## ABOUT THIS EXERCISE
For the word "icon", give the number of lines in these entries that contain it, with nothing else.

[Pixel coordinate grounding data]
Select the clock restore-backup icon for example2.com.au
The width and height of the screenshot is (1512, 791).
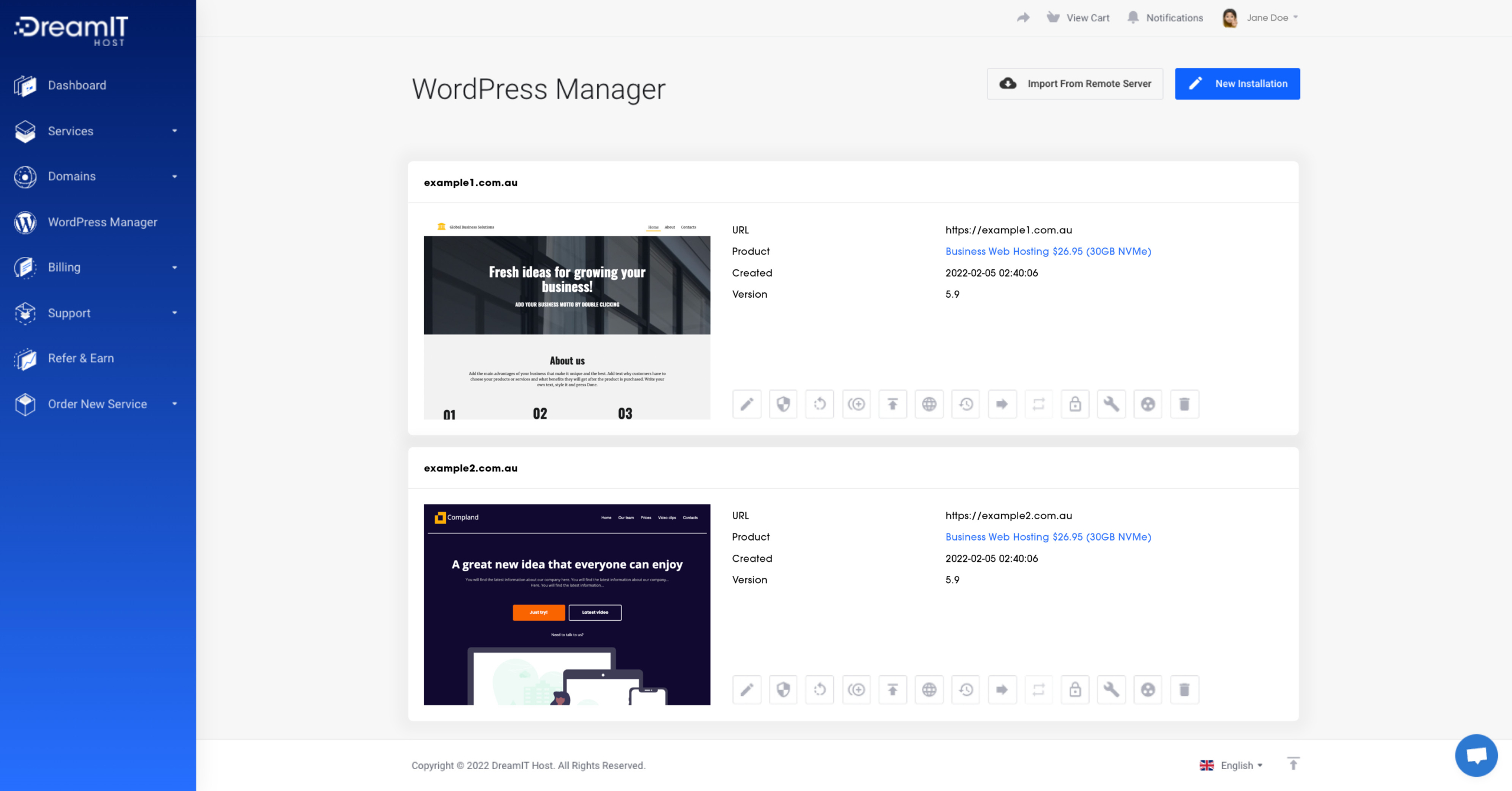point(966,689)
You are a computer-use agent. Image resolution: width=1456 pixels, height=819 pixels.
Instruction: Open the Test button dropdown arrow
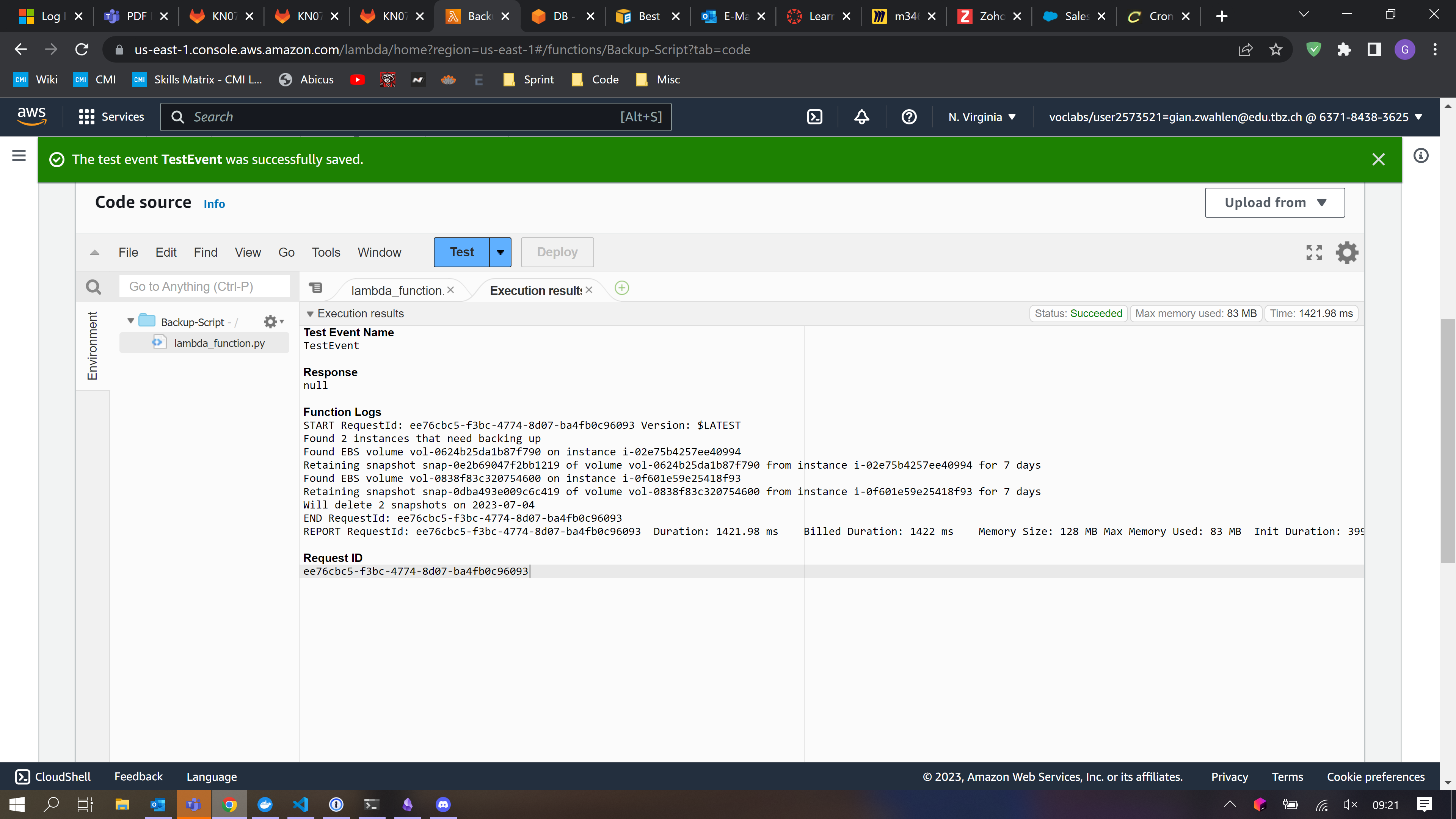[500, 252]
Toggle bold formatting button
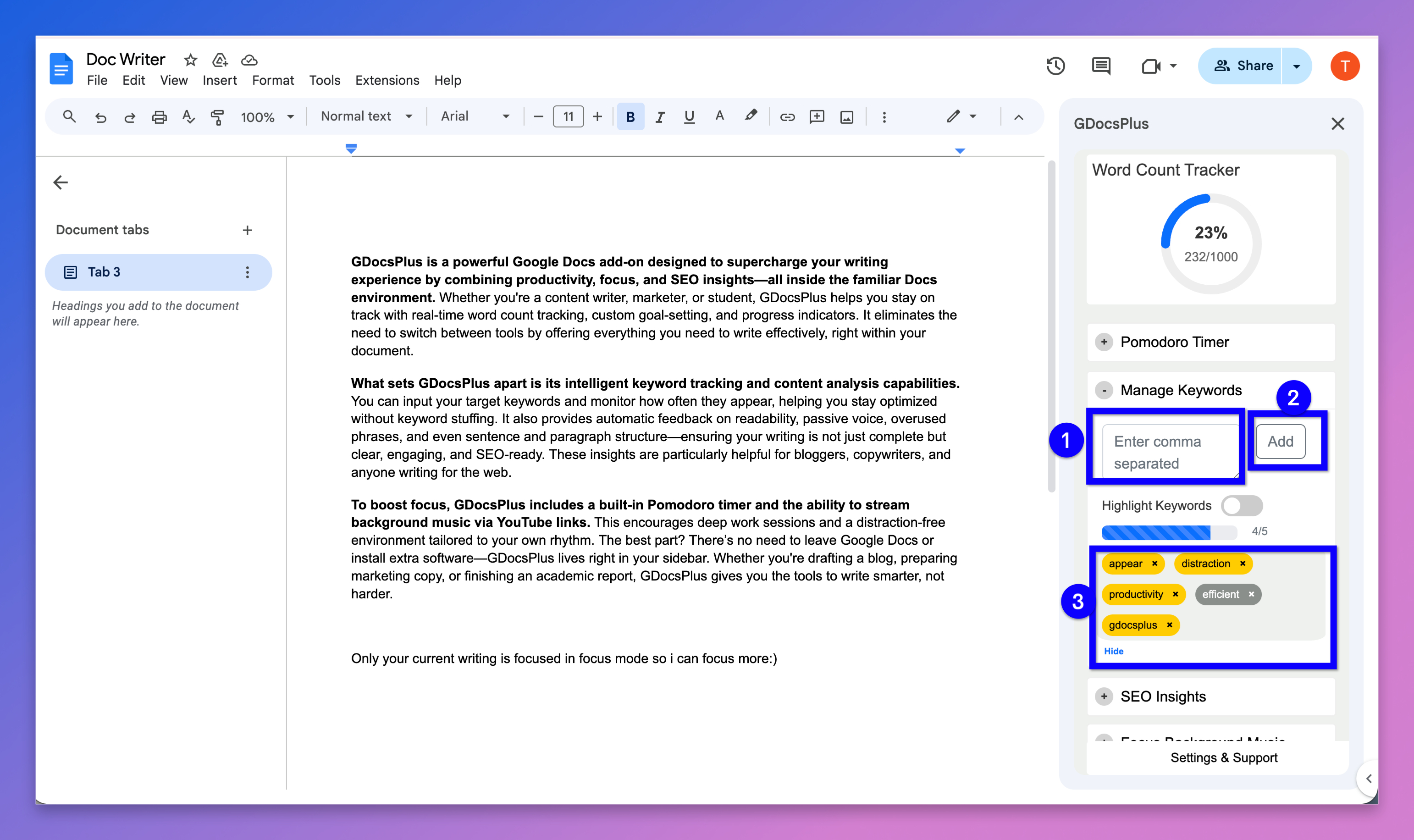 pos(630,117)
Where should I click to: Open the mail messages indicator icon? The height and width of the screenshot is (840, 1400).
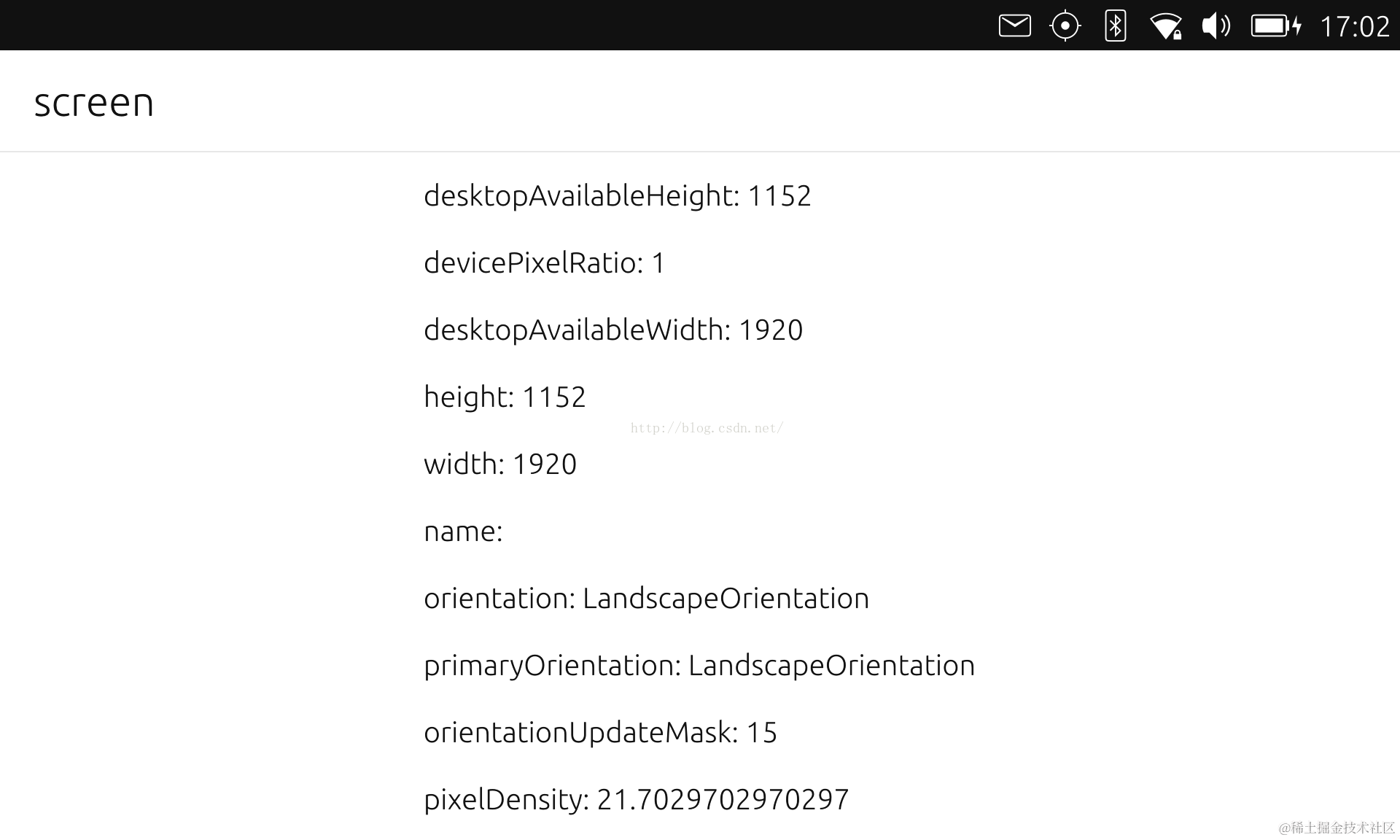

## RESULT FOR THIS EXERCISE
2